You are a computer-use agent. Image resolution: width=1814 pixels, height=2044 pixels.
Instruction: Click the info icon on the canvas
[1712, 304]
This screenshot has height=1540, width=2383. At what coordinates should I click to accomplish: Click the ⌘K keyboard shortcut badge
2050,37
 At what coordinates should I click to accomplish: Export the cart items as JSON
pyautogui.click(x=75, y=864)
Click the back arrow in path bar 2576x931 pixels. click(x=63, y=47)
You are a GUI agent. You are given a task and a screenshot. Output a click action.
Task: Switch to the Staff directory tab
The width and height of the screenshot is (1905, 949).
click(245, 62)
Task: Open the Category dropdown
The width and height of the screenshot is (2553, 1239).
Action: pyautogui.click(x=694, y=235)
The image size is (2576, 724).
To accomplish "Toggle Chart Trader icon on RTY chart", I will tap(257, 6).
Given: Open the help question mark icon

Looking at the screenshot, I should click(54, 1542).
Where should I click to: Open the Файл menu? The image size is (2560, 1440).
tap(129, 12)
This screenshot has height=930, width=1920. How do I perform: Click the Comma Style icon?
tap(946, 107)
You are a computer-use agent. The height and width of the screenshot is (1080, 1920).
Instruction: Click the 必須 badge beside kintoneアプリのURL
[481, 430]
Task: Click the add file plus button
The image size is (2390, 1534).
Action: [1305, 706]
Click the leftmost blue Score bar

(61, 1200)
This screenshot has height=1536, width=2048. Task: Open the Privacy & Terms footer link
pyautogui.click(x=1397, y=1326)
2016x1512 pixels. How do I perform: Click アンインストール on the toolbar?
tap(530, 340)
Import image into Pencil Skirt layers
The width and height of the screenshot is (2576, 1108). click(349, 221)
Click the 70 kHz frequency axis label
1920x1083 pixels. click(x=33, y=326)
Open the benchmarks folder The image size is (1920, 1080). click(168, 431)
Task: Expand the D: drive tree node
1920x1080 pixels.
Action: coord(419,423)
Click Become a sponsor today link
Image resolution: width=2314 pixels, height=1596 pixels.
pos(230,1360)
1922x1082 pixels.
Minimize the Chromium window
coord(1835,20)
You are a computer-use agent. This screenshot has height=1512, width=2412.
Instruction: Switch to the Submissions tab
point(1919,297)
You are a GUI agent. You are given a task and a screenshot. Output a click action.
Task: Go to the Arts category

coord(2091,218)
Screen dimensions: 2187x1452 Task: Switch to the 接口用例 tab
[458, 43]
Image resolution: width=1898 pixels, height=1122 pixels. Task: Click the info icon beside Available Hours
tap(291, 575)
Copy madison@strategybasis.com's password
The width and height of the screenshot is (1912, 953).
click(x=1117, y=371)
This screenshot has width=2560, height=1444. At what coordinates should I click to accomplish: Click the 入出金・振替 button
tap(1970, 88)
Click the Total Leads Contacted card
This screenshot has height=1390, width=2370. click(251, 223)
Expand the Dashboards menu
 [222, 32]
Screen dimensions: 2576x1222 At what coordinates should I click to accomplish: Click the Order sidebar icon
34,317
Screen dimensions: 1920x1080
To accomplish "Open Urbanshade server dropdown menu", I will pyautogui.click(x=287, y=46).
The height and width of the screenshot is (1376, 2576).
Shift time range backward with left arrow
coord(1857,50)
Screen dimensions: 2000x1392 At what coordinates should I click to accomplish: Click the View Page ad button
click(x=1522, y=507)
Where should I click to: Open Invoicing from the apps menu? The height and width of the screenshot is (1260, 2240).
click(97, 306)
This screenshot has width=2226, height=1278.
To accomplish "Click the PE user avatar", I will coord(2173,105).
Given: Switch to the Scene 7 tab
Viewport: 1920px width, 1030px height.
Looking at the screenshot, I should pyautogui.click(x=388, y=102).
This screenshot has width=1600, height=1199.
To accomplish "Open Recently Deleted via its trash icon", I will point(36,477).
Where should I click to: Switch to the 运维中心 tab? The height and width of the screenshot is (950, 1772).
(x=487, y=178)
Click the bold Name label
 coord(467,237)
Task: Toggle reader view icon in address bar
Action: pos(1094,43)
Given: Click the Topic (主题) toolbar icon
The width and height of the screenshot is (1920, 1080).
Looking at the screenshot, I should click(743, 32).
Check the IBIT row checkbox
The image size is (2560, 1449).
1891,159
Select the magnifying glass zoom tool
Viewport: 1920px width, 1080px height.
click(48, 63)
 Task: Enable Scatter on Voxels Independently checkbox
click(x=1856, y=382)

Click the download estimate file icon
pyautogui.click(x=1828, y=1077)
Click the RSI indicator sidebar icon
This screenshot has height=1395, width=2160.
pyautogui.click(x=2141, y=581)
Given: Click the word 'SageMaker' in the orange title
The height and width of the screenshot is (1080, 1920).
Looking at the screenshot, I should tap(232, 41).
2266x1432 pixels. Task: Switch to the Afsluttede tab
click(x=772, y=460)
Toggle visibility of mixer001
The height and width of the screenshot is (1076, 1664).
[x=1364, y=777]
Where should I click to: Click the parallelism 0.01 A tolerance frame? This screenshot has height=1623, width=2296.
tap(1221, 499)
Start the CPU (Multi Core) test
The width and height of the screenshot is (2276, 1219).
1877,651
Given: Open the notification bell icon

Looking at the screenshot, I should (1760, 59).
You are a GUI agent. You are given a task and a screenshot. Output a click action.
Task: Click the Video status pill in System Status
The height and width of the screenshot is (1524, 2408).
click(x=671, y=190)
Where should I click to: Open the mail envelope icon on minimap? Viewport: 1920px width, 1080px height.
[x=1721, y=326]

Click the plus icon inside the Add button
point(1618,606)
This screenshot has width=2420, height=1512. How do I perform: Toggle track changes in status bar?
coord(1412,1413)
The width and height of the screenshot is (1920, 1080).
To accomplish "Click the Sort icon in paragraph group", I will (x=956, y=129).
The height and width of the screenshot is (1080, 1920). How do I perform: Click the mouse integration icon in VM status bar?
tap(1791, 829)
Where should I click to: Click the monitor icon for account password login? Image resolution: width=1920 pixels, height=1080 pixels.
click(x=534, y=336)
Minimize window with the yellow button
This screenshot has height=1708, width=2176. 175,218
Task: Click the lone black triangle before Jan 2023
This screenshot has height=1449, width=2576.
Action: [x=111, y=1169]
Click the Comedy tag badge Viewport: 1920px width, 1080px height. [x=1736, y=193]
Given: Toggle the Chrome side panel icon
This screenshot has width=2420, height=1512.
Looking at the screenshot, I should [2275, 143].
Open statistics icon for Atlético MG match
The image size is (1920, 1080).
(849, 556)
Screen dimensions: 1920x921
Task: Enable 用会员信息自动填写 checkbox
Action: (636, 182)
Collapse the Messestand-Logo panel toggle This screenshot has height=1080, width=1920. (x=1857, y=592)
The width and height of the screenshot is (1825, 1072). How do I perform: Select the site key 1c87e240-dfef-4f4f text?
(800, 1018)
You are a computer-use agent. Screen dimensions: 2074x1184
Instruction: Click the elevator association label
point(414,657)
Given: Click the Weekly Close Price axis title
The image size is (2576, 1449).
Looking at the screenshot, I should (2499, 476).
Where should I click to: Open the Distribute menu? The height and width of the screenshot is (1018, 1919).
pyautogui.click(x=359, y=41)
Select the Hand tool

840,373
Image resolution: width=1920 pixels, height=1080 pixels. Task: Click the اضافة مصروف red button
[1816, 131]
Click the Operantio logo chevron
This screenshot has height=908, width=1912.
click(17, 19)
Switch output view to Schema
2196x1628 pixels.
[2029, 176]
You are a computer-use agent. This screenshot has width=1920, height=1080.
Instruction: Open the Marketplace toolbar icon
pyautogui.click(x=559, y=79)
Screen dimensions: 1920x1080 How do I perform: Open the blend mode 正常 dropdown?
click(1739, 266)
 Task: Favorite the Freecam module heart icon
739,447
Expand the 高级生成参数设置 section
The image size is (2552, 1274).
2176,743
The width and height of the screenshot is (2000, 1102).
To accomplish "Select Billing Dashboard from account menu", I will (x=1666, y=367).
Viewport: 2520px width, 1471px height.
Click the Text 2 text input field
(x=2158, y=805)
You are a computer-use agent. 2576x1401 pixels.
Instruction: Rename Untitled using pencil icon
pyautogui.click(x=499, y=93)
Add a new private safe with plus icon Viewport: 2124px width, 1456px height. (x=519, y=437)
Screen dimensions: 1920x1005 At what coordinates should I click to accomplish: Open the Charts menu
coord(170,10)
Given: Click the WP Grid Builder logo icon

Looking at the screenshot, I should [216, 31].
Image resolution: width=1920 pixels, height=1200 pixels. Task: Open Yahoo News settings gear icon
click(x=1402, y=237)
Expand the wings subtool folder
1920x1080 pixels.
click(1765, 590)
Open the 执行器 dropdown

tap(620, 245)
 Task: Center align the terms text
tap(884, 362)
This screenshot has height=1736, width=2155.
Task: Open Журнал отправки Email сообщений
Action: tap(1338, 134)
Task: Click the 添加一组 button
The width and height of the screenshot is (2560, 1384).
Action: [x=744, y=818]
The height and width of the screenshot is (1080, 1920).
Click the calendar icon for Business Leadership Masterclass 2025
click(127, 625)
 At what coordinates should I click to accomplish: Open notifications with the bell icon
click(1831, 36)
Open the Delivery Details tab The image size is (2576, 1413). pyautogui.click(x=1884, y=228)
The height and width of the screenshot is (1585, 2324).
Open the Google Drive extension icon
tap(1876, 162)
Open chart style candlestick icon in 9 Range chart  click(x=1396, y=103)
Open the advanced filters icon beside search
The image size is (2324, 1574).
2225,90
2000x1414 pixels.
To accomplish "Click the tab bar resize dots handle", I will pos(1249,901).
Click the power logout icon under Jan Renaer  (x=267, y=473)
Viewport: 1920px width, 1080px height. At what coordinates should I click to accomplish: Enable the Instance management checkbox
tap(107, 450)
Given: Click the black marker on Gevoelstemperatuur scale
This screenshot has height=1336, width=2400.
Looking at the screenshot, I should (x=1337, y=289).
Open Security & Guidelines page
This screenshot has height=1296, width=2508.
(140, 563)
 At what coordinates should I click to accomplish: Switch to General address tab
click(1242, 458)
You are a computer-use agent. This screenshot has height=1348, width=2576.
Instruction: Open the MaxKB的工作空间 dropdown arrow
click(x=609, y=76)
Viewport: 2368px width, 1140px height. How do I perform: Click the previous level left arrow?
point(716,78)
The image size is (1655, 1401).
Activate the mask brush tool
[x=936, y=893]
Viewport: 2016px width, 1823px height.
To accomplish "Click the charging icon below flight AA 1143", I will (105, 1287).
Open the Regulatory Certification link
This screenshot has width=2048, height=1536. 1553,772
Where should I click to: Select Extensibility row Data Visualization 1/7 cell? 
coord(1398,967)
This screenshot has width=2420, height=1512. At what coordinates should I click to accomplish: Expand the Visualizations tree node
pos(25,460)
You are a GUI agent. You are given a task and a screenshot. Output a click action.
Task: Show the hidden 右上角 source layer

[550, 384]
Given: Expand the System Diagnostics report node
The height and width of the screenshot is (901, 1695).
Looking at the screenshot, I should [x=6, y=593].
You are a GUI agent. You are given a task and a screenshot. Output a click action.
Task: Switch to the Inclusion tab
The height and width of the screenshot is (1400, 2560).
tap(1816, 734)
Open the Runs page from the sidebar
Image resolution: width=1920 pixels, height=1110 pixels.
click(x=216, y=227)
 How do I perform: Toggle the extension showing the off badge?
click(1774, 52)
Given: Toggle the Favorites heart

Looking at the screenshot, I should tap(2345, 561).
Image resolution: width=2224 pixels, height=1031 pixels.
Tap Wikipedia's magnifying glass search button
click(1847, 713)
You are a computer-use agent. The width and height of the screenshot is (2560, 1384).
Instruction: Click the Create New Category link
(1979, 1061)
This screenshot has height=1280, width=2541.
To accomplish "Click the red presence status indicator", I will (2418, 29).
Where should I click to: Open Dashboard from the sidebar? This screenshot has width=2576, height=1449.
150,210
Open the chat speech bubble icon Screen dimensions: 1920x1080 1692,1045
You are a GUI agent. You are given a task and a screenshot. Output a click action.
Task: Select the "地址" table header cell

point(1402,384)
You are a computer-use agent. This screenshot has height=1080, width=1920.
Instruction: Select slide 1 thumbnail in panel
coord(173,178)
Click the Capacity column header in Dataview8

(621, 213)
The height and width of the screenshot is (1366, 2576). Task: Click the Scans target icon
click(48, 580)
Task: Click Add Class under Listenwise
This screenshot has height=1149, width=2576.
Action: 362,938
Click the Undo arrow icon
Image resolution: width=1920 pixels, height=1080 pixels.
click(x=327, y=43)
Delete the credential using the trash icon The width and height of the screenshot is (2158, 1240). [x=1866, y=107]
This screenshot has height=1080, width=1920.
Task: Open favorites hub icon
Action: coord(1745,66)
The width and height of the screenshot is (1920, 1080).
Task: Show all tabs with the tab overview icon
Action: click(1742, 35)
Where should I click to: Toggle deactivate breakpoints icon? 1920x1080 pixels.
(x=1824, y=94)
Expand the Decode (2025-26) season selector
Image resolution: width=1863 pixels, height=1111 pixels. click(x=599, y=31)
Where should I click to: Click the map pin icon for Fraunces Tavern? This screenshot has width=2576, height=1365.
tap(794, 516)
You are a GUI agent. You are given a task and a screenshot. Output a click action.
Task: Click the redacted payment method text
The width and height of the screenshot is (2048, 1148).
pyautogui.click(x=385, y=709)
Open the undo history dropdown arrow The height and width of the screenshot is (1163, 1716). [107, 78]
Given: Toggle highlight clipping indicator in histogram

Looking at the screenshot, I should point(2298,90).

____________________

Activity | Sift through the material above and copy each line that holds "under".

Task answer |
Click the power logout icon under Jan Renaer  (x=267, y=473)
Task: Click Add Class under Listenwise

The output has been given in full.